* [Extract]:
···

Cleansing Fire

Defending Truth and Tradition in the Roman Catholic Church

Let’s Talk Jacuzzi Fonts: Part 2

January 13th, 2011, Promulgated by Bernie

Part 1 here

Prepare to be riled.

It is my opinion that the revival of immersion baptism since Vatican II is a positive development –likewise, of course, the installation of pool type (‘Jacuzzi’) baptismal fonts.

I realize this is going to be a tough sell so I’m steadying myself for a certain amount of stoning.

Please let me start my argument by pointing out something easy, something tangible and basic, something …archeological. In this way I hope to demonstrate that cistern fonts are really in the best and most ancient tradition of the Church -a most ‘Catholic’ liturgical furnishing.

I know I said in Part 1 that I didn’t want to get into the history of baptism but it’s unavoidable to a certain degree.

(Click on the pictures to see larger images)

Fig. 1 In ancient Israel there was a pool or a tub outside each synagogue called a mikveh, where people coming to worship would ritually clean themselves according to the Law before entering the synagogue. It usually had to be at least four and a half feet deep and had to hold at least two hundred gallons of water.

Fig. 2 The earliest known house church, Dura-Europos, Syria, ca. 235. One room served as a baptistery and housed a tub-like font.

We assume that the earliest baptisms took place at a spring, stream, man-made stone cisterns, or at some body of water, possibly similar to John the Baptist’s  method (whatever that may have been) or, in the tradition of Jewish baptism or ablutions (Fig. 1) of which there was quite a variety. At some point –the earliest archeological evidence is the early 200s- indoor tubs or small cisterns were included in the Christian house churches during the period of persecution. The earliest extent tub font we know of was located in a separate room in the house church, across the atrium from the room used for the Eucharist (Fig. 2). Other than the tub itself, of interest are the frescos that decorate the walls of this particular room which we surely can call a ‘baptistery.’ They don’t tell us anything about how the font was used but they tell us what the rite of baptism probably meant to the candidates. We’ll get into that in Part 3.

Fig. 3 (left) Ruins of baptismal font used by St. Ambrose when he was bishop of Milan, 374-397; Fig. 4 Baptismal font in the shape of a Greek cross, ca. 612 and 679, Sobota in the Negev, Egypt

The next stage in the development of baptismal fonts appeared at least in the fourth century and was used for the next several centuries (Figs. 3). The tub and small cistern style evolved into a large cistern type (the ‘Jacuzzi’) that often could accommodate several candidates at the same time. The one under the current cathedral church in Milan, Italy when St. Ambrose was bishop, could accommodate a pretty good sized crowd! (Fig. 3)

···

* [The data]:
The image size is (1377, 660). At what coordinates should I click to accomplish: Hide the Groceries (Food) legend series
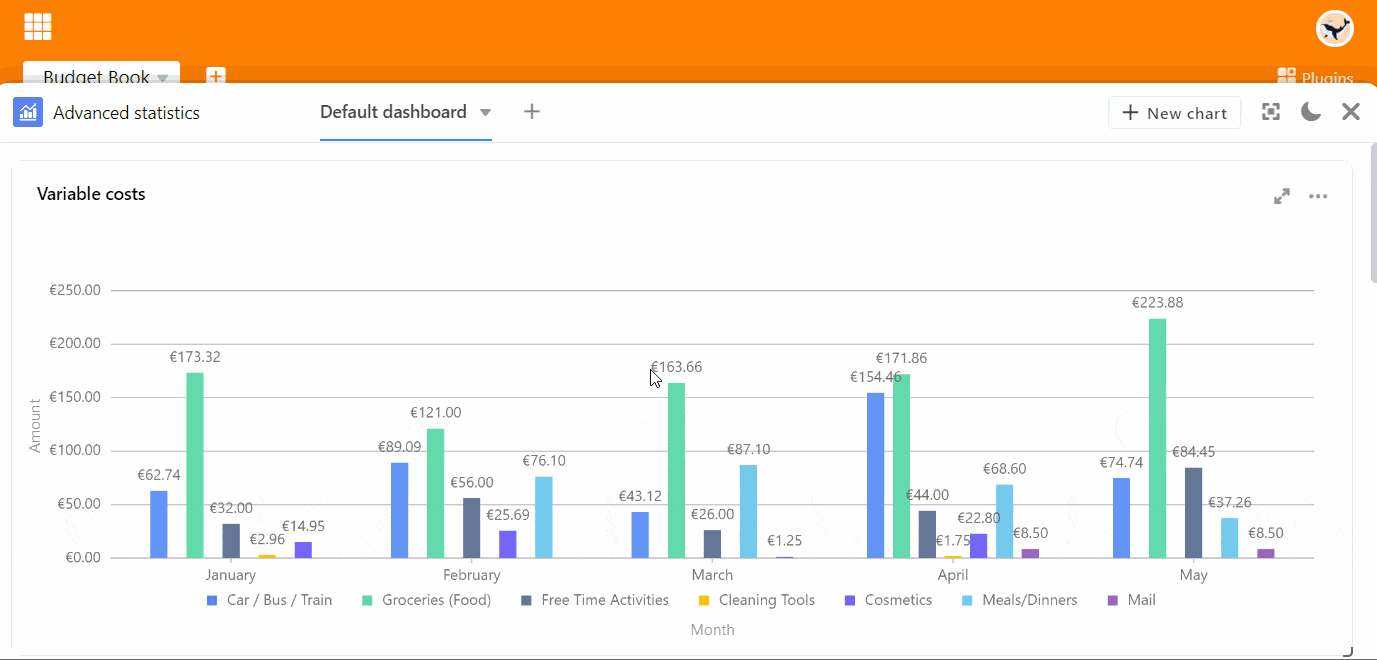426,600
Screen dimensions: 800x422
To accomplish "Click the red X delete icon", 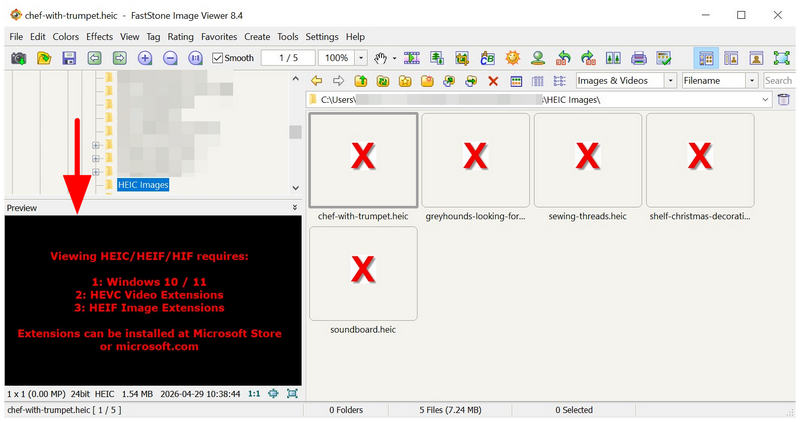I will (x=493, y=81).
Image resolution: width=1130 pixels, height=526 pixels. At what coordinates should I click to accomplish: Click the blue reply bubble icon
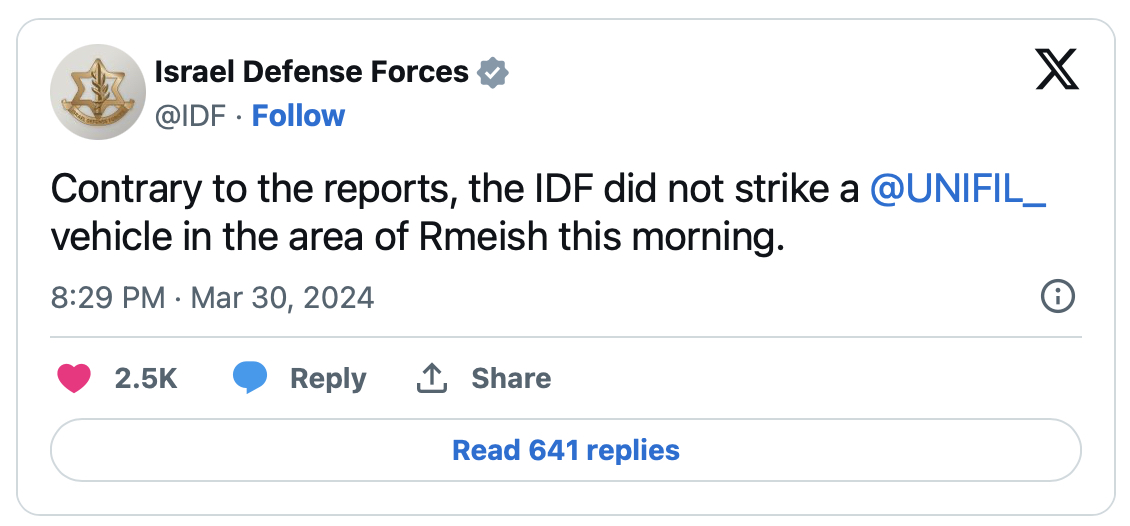click(x=250, y=377)
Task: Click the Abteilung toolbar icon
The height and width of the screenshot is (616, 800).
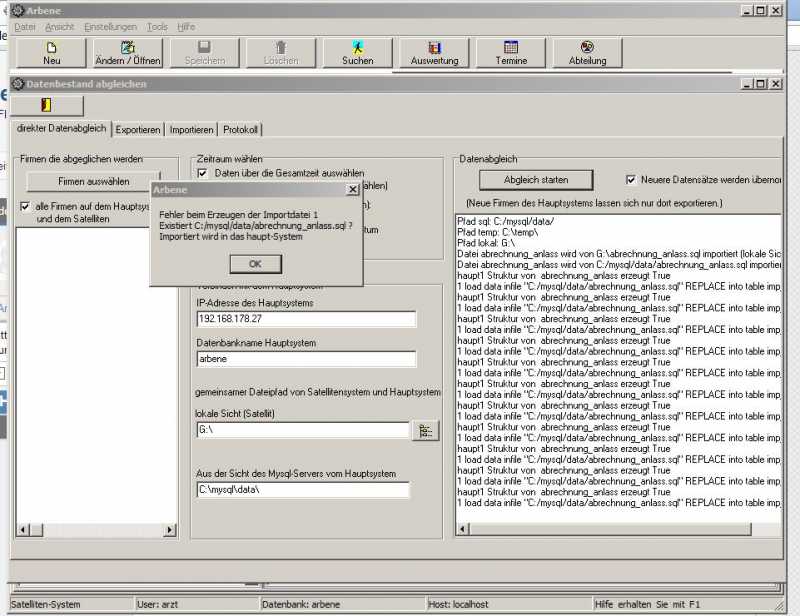Action: (587, 53)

···

* [Problems and tasks]:
#1 List every line of the records that contains the string "height". Case counts.
#2 Write the next part of the post on baptismal fonts, continuing from the last sentence shown.

* [Answers to each task]:
#1
Image resolution: width=1130 pixels, height=526 pixels. At what coordinates should I click to accomplish: Click the blue reply bubble icon
The height and width of the screenshot is (616, 800).

#2
Fig. 5 Pisa Baptistery, Italy, 1152 - completed 1363; Fig. 6 Sbeïtla Saint Vitalis baptismal font, 6th c., Sbeïtla, Tunisia. You can see the bases for the columns that supported a ciborium.

Baptisms (and confirmations) during this period were normally celebrated at cathedral churches and in baptisteries that were circular, octagonal, squared or cross-shaped buildings separated slightly from the church building (Fig. 5). A few were attached to the church but as separate rooms or additions. The font was located in the center and an altar was located on the perimeter. Baptisms took place in the context of a Mass but perhaps only once a year, at the Easter Vigil. If a parish church had a baptistery it was normally attached to the church, in a corner or at the entrance. The first St. Peter’s Basilica in Rome (which was originally a martyria basilica and not a church in the sense of a cathedral or parish church) apparently had a large cistern style round baptismal font in the north transept. (Some people wanted to be baptized near the tomb of Peter just as some wanted to be buried near him.)

Fig. 7 Cathedral (or Orthodox) Baptistery, Ravenna, c. 458; Fig. 8 Dome mosaic, Orthodox Baptistery, Ravenna,

The baptisteries could be very beautifully decorated with stunning mosaics illustrating the Baptism of the Lord in the Jordan (Figs. 7, 8). The fonts themselves might be made of very finely crafted marble, porphyry, or cast metal decorated with Christian symbols. Most were octagon shaped –some were round, and some were laid out in a Greek cross plan (Fig. 4). Gorgeous marble panel railings similar to the chancel railings in the churches kept the crowd from tumbling into the cistern (Fig. 7). Steps led down into the water which was sometimes rather deep, perhaps chest level of an adult male. Tile or lead pipes fed the cistern with water, sometimes from above the pool. Other pipes drained the pool.  In some cases the water was stored and reused as it was considered sacred. Some fonts were more like a tub and were elevated by a few steps.  In very many baptisteries the font was covered by an impressive ciborium which could rival those that rose over the altars in the churches (Figs. 6, 9).

Fig. 9 Christian baptismal font, ca. 400, Timgad, Algeria. The column remnants visible in this image suggest the font was covered by a stone ciborium or baldachin; Fig. 10 Baptism of the Lord, catacomb painting, ca 4th c.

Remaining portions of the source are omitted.